Understanding Additional Insured Requirements
Here's something that confuses a lot of new property managers: your clients will often ask to be added as an additional insured on your liability policy. This means that if a claim arises related to your management of their property, your insurance will defend them too. It's a standard request, and most policies allow it with no extra charge.
But here's the key: being added to the landlord's insurance as an additional insured does not replace your need for your own coverage. Your insurance must be primary, meaning it pays first. The landlord's policy is secondary. You need your own general liability and professional liability policies to protect your business operations, employees, and assets.
How to Get Started with Property Management Insurance
Start by reviewing your management agreements to identify the specific coverage requirements. Look for minimum policy limits, required endorsements, and additional insured language. Then, talk to an insurance agent or broker who specializes in property management or commercial real estate. They understand the unique risks you face and can help you get the right coverage at a competitive price.
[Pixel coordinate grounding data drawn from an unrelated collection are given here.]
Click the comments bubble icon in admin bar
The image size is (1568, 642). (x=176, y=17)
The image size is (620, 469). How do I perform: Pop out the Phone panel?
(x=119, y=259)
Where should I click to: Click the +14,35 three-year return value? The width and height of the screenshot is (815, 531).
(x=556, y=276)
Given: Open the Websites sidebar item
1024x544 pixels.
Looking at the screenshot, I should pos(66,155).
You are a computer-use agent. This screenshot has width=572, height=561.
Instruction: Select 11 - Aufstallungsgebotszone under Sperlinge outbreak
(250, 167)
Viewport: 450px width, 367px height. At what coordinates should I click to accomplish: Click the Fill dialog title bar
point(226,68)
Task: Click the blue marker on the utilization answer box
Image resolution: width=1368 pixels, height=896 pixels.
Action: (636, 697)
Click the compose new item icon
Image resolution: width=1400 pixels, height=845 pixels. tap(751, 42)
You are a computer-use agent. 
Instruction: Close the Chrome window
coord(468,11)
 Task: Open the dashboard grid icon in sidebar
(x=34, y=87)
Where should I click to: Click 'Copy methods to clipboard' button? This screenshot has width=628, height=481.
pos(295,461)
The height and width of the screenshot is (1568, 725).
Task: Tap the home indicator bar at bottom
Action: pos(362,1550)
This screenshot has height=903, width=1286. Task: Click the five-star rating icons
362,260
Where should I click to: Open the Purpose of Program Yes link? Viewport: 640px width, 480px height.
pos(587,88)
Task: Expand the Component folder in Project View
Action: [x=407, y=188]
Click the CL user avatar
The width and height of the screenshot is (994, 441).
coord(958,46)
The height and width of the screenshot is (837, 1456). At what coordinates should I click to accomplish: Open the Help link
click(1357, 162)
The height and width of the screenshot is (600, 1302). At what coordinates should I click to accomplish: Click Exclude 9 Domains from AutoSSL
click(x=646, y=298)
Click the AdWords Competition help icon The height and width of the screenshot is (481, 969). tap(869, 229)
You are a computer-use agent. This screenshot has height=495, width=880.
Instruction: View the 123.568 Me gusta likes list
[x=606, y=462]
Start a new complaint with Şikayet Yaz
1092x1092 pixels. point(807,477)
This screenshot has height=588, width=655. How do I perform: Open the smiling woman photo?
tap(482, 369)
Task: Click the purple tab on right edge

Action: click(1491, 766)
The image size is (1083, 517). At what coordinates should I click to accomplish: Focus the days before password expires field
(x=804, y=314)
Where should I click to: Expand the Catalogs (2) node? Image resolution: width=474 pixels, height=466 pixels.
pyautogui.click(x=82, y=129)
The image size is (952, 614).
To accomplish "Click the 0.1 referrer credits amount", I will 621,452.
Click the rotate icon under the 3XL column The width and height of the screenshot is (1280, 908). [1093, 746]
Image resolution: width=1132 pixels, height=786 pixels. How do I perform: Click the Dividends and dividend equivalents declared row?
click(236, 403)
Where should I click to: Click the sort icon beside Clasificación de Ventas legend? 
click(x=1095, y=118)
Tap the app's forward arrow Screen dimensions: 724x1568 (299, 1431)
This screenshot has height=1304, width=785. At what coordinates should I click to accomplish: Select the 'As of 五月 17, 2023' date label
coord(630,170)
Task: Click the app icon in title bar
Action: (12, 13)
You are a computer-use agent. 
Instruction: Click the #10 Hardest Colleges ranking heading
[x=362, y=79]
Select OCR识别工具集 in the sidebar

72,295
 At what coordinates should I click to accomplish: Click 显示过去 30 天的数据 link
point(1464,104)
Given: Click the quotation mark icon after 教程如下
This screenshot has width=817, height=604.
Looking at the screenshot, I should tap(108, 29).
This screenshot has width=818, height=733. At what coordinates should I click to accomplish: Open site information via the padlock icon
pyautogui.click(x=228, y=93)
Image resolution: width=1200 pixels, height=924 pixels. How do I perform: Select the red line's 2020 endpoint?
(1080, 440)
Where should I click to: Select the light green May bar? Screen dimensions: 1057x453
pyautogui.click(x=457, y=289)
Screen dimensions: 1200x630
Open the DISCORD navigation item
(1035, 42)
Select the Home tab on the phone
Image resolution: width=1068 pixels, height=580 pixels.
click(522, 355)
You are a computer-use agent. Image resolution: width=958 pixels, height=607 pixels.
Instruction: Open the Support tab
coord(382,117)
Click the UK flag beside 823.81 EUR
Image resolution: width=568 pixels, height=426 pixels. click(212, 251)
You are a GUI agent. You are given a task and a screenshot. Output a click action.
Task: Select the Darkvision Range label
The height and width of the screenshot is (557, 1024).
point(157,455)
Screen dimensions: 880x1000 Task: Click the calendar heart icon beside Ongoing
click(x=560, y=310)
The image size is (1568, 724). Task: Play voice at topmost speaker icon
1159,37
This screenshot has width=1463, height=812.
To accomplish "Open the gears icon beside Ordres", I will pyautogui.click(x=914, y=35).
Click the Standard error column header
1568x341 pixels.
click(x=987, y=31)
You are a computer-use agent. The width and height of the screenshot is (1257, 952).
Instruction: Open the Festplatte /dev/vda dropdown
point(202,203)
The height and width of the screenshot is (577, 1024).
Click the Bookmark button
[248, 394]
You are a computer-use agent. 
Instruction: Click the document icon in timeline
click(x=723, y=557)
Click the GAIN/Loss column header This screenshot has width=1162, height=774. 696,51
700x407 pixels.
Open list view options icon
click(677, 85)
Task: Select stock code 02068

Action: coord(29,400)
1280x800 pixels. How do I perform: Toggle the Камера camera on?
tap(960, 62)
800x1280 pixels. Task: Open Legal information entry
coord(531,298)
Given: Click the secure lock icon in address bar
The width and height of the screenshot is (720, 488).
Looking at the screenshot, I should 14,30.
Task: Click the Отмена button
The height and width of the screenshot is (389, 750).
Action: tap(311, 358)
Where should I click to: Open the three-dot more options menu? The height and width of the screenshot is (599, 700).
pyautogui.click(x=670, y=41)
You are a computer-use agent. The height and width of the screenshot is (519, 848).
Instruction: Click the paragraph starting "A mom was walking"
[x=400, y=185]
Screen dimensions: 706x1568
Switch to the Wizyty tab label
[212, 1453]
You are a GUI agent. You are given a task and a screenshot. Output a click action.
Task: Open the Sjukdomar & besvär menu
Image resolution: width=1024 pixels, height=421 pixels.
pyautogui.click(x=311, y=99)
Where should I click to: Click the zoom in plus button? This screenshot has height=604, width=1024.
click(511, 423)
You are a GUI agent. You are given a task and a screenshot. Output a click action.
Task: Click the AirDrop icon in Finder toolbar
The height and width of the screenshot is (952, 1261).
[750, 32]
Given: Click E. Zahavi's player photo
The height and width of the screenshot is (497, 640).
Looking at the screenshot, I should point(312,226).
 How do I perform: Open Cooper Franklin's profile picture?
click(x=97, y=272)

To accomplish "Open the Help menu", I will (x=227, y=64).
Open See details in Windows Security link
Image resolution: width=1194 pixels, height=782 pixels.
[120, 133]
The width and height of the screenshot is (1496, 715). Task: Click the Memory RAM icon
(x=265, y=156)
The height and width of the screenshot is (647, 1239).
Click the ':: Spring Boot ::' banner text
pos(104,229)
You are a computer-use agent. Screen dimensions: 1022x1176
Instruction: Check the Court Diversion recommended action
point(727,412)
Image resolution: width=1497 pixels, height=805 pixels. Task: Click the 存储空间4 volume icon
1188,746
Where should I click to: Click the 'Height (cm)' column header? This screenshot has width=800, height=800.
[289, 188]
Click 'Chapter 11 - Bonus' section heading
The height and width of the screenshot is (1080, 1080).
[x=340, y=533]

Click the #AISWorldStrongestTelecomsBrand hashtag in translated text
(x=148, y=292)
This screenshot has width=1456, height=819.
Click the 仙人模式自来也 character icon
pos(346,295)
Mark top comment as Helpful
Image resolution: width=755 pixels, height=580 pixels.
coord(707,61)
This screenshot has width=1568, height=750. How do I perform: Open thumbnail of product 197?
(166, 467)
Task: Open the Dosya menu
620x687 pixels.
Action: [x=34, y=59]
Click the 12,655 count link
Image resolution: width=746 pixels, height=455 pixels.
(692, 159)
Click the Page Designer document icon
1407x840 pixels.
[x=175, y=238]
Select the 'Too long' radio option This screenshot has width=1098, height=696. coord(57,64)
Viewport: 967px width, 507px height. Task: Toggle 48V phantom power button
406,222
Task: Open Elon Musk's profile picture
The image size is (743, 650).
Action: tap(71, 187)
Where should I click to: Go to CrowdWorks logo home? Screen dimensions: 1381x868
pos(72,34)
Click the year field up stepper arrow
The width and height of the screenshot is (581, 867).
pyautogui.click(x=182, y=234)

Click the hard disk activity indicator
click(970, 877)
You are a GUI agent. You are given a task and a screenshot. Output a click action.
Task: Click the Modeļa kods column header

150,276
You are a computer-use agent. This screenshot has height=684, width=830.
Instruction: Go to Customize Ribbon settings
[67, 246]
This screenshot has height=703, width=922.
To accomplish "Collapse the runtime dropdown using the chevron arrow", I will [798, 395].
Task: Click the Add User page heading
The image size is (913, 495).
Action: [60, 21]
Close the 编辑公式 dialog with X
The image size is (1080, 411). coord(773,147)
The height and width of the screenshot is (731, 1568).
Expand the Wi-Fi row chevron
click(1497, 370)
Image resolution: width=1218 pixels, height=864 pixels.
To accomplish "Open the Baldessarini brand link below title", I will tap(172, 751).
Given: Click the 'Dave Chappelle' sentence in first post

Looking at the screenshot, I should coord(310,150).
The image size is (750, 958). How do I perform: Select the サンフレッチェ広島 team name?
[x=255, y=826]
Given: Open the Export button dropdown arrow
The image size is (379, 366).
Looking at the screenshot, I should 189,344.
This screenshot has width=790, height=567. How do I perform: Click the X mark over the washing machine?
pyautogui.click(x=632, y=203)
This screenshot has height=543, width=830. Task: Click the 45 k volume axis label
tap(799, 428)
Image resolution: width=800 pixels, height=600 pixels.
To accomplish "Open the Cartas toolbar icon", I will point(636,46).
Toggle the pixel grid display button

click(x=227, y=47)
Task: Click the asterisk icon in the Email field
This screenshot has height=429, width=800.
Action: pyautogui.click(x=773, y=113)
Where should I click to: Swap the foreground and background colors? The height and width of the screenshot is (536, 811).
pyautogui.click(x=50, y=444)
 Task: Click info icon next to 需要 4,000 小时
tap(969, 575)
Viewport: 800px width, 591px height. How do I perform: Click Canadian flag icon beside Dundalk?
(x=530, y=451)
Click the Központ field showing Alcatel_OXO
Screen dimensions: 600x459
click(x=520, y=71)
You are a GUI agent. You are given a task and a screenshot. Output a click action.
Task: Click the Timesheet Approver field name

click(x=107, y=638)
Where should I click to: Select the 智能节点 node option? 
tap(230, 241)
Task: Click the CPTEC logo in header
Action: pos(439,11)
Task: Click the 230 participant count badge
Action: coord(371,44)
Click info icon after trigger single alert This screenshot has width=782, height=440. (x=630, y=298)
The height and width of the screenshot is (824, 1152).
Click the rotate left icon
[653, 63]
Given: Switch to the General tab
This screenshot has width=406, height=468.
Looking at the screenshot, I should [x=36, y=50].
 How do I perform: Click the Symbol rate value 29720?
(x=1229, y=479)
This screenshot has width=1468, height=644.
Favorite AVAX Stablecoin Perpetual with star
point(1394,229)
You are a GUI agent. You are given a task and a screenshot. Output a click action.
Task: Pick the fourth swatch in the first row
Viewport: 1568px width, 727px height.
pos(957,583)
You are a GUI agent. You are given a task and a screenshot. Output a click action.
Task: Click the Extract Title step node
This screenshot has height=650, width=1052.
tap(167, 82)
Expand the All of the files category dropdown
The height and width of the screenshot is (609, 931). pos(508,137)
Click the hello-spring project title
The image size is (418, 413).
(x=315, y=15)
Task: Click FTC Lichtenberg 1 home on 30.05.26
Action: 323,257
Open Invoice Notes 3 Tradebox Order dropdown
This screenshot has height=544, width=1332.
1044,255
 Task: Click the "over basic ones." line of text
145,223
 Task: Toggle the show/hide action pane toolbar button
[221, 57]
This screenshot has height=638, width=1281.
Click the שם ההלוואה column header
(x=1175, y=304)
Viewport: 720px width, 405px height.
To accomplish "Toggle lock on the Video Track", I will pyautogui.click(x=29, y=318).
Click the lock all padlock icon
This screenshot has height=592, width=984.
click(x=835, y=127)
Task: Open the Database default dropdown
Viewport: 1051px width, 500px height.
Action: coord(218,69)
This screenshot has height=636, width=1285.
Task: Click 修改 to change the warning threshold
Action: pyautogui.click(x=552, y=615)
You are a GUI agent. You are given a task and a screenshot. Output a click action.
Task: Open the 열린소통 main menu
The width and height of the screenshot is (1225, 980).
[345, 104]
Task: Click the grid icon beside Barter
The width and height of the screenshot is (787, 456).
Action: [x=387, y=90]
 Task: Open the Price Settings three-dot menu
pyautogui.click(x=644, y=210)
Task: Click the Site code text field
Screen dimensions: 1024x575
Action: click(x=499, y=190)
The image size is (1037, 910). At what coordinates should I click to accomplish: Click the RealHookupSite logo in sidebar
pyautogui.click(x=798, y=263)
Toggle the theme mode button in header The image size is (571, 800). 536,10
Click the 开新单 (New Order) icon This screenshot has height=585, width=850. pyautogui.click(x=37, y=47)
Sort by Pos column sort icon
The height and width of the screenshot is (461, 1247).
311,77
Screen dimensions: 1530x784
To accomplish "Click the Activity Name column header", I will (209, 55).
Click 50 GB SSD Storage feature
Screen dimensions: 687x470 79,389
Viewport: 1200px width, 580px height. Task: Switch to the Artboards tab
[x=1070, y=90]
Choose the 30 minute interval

Don't just shop on price—understand what's covered and what's excluded. For example, some professional liability policies exclude certain types of discrimination claims unless you purchase an endorsement. Some crime policies have strict reporting requirements. Read the fine print, ask questions, and make sure your coverage matches your actual operations.
Finally, review your coverage annually. As you add properties, hire employees, or expand into new types of management, your insurance needs will change. An annual review ensures you're not underinsured—and that you're not paying for coverage you don't need.